Driving climate risk research

Our new WRN brochure covers all angles of our research portfolio, but in this article, we’ll touch on some of projects focussed on climate science, and the applications of these WRN collaborations for business. The Weather and Climate Hub of the WRN has been responding to increasing requirement from our industry leaders on extending our work on climate change, to explore impacts of future climate scenarios on weather extremes and applying this new understanding to financial risk modelling. New climate risk assessment frameworks need filling, new platforms require content, and complex models and data benefit from expert advice. The long relationships we have developed through the WRN, can support the acceleration of our efforts to provide climate risk advice and meaningful access to the data representing possible future scenarios and their financial impacts. By continuing this journey together, Willis Towers Watson and its academic partners can provide the guidance and new tools needed to build greater financial resilience for our clients, while also supporting important new science to be published in the peer-reviewed literature and presented at leading conferences.

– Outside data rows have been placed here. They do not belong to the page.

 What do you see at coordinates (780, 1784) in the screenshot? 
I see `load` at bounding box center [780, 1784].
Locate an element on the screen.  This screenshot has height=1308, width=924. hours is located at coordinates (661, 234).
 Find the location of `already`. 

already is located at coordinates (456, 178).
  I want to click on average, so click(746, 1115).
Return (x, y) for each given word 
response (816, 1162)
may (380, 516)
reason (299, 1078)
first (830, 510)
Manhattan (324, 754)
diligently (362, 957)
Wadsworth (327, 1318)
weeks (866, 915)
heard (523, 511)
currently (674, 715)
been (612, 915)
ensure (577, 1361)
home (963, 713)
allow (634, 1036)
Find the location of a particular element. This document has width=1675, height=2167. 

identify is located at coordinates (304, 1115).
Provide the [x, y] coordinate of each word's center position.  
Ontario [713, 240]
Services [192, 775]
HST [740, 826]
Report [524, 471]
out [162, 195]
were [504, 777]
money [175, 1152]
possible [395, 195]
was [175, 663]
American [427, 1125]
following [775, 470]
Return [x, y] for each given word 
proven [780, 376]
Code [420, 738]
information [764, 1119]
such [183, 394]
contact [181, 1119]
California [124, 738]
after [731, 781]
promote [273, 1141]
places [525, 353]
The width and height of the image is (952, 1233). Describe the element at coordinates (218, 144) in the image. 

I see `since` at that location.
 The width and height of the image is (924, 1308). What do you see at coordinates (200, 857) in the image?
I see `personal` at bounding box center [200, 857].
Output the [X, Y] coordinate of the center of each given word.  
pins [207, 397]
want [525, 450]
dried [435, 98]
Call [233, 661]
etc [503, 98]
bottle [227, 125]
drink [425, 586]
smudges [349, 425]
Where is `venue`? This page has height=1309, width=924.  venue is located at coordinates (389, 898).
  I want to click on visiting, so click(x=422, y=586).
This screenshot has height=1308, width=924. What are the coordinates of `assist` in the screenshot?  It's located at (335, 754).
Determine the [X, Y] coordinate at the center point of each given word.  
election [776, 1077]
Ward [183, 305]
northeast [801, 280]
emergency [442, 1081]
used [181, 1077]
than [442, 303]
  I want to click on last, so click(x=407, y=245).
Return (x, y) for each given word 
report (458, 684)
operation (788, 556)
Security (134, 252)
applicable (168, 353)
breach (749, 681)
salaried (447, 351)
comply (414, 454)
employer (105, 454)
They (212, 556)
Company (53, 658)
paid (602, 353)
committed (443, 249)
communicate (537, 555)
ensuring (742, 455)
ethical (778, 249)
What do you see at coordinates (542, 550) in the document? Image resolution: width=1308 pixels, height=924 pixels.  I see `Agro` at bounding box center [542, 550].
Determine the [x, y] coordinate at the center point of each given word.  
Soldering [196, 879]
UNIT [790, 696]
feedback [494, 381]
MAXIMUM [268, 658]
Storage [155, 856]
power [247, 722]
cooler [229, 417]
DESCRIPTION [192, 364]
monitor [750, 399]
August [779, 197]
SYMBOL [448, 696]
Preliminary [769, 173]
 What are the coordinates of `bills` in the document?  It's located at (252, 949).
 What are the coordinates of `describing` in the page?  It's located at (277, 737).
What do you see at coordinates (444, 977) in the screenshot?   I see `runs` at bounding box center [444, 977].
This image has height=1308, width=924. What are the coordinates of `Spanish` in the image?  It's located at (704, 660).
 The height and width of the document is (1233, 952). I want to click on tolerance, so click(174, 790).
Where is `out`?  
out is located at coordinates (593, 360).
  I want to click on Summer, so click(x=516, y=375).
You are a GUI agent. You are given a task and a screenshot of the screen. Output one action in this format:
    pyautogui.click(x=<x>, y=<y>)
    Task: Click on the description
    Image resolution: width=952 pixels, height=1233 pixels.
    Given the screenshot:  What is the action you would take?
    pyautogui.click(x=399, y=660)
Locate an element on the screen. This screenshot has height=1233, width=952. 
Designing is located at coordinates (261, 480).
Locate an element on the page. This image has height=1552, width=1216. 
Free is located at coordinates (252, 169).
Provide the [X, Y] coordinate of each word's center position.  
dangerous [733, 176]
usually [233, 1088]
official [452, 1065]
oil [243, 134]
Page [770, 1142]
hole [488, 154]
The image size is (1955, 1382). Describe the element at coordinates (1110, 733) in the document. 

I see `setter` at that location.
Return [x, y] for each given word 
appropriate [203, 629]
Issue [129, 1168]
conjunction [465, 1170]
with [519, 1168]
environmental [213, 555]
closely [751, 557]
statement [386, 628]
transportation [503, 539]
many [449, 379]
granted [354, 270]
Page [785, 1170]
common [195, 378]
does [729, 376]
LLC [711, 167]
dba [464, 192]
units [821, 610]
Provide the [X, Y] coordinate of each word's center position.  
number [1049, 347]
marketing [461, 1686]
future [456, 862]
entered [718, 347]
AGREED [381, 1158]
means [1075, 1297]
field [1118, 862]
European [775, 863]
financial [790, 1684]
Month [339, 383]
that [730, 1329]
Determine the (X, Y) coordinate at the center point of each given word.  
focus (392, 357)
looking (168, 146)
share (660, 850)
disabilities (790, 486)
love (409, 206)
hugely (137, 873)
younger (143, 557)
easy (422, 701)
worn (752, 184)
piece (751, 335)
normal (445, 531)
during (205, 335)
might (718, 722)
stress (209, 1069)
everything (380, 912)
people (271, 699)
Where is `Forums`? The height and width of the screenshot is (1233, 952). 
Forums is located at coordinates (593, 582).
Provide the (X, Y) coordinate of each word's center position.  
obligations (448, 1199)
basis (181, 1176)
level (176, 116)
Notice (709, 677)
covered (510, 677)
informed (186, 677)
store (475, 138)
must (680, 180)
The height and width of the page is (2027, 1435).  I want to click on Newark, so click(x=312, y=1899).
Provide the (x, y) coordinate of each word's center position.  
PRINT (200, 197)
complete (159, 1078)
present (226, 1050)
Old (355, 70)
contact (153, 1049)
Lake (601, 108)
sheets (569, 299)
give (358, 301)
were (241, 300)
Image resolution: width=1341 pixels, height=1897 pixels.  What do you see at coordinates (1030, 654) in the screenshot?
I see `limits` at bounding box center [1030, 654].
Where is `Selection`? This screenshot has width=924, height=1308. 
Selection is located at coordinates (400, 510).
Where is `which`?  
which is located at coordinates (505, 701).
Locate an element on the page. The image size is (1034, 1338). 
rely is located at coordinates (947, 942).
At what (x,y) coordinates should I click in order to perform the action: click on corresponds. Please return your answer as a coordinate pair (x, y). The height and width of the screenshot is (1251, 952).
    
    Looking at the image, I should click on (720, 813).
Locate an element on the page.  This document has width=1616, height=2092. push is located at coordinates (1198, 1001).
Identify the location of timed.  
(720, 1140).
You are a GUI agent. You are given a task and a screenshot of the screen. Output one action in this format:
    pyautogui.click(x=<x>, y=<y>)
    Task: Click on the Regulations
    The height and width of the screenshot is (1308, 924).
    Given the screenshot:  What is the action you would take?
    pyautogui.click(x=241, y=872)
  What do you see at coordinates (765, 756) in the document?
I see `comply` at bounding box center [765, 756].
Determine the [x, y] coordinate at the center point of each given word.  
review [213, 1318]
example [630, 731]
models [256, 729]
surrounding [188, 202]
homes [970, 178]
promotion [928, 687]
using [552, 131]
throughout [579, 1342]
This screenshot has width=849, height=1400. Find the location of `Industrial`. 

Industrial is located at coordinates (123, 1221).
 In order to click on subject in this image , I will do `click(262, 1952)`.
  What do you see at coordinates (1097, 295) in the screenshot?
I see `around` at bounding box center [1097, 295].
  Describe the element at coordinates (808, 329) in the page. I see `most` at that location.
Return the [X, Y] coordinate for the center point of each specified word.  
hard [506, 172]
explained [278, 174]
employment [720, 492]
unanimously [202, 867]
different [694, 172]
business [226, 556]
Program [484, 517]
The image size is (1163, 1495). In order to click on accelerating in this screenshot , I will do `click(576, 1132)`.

Willis Towers Watson has supported a number of research projects focussed on climate change in the past. Through the WRN, we’ve driven tropical cyclone research with scientists at Princeton University to understand the impact of doubling the levels of carbon dioxide on storm activity, and supported the National Center for Atmospheric Research (NCAR), who identified an increase of the proportion of intense tropical cyclones related to climate change, as well as collaborated on developing a method to provide a global view of risk related to tropical cyclone winds around the world. We’ve also looked at flood research through recent work with Newcastle University to help our clients respond to the PRA requests for climate change stress testing on increases in flood risk. And we have recently set up new projects with existing partners at Columbia University, Karlsruhe Institute of Technology, NCAR, and the National University of Singapore, which focus on the impacts of climate change on extremes relating to the key loss-driving perils such as severe convective storms (hail and tornado events), tropical cyclones and flooding. We are also investigating projects and partnerships to explore climate change impacts relating to wildfire, heat stress and health as the reach of the WRN extends to new industries to unlock new avenues for disaster risk reduction and financial success for our clients.

Building on strong foundations

Climate change is a theme which influences many spheres of scientific research. Through building on research into climate risk, the WRN can support our advice and services to our clients across all industries. With the confluence of regulatory pressure, public opinion and increasing analytical capability, the next few years will be an exciting time for the application of the latest research in climate science. And there is no time to waste. The effects of 1 degree of warming are already being seen around the world. Projecting into the future society’s reaction to the challenge of climate change is the biggest uncertainty in climate science, but socio-economic scenarios can be used to inform the projections of the state of the climate and environment, whichever path we take. Whether we stay on a worst case ‘business as usual’ pathway which increases the rate of global warming to reach 4 degrees Celsius or more above pre-industrial levels by 2100, or we manage to make a transition to a low or zero carbon economy in the next few decades to reduce the rate of warming to under 2 degrees Celsius to mitigate the worst effects of climate change, private and public interests will need to collaborate to adapt. The financial sector will play a key role in maintaining stability and resilience as more changes occur. At Willis Towers Watson we have been setting the foundations to help our clients to assess, monitor and manage their climate risks for many years through our industry experts, analytical capability and external collaborations, like the Willis Research Network. We now need to use those foundations to build a more climate resilient future and help our clients seize the opportunities created by the changing landscape of risks.